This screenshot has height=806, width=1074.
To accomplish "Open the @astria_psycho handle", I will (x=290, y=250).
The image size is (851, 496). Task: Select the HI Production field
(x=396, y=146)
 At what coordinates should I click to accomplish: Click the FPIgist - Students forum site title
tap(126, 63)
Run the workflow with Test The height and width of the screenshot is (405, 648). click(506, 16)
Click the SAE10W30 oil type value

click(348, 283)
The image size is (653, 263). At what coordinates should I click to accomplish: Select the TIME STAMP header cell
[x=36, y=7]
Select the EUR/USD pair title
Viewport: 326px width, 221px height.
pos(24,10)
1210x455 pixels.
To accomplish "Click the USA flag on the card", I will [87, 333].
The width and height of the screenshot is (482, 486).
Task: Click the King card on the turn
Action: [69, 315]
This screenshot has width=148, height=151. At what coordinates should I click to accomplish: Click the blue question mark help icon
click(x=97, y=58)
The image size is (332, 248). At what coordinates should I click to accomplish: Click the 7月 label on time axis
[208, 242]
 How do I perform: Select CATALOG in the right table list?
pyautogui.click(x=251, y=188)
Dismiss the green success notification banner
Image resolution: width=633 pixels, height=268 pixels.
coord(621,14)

- [ACTIVITY]:
Using the entries above, copy exactly the lines from the one containing "The image size is (332, 248)." through the last, both included.

- [REPLY TO THE TASK]:
The image size is (332, 248). At what coordinates should I click to accomplish: Click the 7月 label on time axis
[208, 242]
 How do I perform: Select CATALOG in the right table list?
pyautogui.click(x=251, y=188)
Dismiss the green success notification banner
Image resolution: width=633 pixels, height=268 pixels.
coord(621,14)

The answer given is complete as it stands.